Task details:
Only some lines are wanted. Transcribe, exactly, the lines below from the line with "Instruction: Click the 10/ 10 score value" up to and including the line with "Open Сеть и".

(Stored items)
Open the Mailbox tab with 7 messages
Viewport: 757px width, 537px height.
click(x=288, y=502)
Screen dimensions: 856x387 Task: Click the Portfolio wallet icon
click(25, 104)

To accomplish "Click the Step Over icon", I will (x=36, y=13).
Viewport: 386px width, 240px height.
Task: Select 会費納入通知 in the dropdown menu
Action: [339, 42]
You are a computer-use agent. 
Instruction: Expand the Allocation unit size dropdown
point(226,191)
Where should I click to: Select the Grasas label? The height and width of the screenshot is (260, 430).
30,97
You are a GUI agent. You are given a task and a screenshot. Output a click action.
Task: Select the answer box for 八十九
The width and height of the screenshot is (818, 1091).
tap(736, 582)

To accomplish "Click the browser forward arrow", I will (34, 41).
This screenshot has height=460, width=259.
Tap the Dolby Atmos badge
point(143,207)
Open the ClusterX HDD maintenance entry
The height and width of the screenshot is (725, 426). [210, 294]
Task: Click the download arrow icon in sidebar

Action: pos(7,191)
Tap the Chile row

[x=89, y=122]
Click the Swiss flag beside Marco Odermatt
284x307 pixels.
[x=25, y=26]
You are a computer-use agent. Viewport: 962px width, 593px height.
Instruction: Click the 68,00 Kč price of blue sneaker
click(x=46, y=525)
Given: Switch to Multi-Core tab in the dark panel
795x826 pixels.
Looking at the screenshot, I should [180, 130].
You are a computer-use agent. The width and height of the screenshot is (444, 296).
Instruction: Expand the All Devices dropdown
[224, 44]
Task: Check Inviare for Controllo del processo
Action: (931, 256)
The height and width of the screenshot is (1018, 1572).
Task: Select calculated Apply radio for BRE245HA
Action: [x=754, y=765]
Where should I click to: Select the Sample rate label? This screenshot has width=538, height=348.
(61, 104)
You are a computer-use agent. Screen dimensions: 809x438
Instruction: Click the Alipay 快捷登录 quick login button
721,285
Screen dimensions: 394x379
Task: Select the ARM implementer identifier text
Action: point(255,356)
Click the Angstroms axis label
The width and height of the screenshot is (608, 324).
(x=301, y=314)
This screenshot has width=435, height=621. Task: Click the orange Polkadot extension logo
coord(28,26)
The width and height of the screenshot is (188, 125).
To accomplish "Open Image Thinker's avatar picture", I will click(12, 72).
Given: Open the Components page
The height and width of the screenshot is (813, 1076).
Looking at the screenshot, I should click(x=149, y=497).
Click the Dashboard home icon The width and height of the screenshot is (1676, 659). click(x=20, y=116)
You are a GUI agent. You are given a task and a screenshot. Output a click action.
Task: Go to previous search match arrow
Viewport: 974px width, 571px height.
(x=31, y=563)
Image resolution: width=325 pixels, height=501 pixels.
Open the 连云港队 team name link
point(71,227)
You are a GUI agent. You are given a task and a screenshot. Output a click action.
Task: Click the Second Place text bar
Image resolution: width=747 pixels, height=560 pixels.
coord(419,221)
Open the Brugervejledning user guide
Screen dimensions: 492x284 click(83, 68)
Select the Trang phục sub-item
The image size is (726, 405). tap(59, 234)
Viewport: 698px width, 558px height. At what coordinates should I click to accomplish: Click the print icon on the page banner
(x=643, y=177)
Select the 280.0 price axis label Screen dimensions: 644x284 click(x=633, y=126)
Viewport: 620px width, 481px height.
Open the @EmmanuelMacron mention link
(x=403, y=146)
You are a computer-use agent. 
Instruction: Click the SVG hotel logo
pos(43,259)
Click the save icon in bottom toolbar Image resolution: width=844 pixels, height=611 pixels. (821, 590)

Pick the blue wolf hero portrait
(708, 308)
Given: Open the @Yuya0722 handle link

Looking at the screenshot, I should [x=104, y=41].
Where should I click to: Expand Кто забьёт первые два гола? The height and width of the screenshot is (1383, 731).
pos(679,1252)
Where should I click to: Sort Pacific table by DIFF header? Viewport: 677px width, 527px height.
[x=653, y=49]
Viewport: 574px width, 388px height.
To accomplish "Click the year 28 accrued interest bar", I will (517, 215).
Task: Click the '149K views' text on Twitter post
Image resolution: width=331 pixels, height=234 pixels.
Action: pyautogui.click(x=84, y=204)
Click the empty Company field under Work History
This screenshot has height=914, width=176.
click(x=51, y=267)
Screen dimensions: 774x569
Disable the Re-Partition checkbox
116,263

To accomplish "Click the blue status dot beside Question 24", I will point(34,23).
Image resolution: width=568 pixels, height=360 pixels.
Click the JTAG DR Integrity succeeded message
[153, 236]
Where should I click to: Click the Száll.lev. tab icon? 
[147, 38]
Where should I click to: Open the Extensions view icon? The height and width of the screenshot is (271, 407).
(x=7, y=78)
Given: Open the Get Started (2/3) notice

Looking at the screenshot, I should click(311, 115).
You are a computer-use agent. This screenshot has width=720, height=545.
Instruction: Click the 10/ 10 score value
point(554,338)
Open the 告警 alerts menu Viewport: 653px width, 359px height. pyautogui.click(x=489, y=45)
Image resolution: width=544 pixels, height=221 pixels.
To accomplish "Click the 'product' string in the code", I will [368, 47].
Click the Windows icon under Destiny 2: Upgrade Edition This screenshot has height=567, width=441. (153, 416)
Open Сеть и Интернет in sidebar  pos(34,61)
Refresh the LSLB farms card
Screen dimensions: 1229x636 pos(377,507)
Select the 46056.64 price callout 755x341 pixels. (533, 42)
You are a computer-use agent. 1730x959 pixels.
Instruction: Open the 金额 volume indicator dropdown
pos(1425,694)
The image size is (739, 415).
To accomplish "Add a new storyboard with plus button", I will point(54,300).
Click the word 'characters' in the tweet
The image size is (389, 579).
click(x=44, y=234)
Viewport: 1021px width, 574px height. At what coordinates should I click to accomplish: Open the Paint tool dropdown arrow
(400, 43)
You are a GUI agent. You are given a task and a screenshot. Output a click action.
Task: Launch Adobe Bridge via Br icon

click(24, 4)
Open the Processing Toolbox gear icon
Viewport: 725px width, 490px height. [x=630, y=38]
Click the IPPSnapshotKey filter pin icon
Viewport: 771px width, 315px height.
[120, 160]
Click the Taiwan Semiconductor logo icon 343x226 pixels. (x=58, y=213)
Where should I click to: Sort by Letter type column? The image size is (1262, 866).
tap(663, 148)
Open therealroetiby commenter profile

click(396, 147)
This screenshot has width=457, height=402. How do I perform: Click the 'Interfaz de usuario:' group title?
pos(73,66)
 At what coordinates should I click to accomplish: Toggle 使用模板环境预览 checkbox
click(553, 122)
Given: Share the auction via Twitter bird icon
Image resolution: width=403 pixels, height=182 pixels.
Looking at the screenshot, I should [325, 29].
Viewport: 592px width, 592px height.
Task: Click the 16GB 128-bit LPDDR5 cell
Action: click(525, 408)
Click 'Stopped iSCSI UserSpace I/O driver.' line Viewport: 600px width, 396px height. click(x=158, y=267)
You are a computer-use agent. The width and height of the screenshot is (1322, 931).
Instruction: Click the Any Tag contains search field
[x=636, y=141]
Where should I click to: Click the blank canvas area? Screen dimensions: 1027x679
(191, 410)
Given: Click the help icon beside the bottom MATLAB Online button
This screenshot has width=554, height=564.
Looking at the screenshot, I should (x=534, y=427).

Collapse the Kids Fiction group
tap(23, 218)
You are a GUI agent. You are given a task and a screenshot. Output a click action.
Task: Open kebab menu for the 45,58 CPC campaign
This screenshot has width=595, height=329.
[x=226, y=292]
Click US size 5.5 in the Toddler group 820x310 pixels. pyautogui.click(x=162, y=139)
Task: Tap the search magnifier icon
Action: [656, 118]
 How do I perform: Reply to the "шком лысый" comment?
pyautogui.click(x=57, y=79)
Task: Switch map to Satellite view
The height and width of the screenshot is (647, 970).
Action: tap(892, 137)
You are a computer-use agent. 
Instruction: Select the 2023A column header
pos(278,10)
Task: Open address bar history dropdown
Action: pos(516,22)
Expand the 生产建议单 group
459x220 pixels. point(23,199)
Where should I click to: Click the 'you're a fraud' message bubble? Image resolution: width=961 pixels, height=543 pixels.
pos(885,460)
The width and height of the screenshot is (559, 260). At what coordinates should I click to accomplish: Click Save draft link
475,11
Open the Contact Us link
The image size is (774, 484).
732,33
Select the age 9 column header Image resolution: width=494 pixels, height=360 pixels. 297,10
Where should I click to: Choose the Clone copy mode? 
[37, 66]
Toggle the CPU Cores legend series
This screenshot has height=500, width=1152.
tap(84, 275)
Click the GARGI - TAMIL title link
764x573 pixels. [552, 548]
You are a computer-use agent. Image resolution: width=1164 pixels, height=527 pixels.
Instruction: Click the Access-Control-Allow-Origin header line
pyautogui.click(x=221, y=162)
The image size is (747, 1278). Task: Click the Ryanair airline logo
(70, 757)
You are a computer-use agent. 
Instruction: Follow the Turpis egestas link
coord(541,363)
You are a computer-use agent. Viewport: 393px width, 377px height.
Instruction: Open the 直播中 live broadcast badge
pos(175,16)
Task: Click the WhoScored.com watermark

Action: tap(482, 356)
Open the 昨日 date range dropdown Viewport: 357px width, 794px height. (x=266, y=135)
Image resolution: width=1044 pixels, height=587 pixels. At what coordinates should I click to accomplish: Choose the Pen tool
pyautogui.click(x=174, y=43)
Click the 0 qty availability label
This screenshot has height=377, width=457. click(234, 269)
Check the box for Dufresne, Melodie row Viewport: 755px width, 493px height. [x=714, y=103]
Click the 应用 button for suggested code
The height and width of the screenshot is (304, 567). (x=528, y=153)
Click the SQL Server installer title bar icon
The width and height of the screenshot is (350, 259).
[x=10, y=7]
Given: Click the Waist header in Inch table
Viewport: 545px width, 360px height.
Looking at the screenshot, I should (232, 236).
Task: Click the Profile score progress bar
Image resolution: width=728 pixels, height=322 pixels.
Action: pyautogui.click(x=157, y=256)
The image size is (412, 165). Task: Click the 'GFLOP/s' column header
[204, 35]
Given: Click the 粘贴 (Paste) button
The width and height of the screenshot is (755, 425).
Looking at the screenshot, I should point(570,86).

Solved problem:
Instruction: Click the 10/ 10 score value
point(554,338)
Open the 告警 alerts menu Viewport: 653px width, 359px height. pyautogui.click(x=489, y=45)
Image resolution: width=544 pixels, height=221 pixels.
To accomplish "Click the 'product' string in the code", I will [368, 47].
Click the Windows icon under Destiny 2: Upgrade Edition This screenshot has height=567, width=441. (153, 416)
Open Сеть и Интернет in sidebar  pos(34,61)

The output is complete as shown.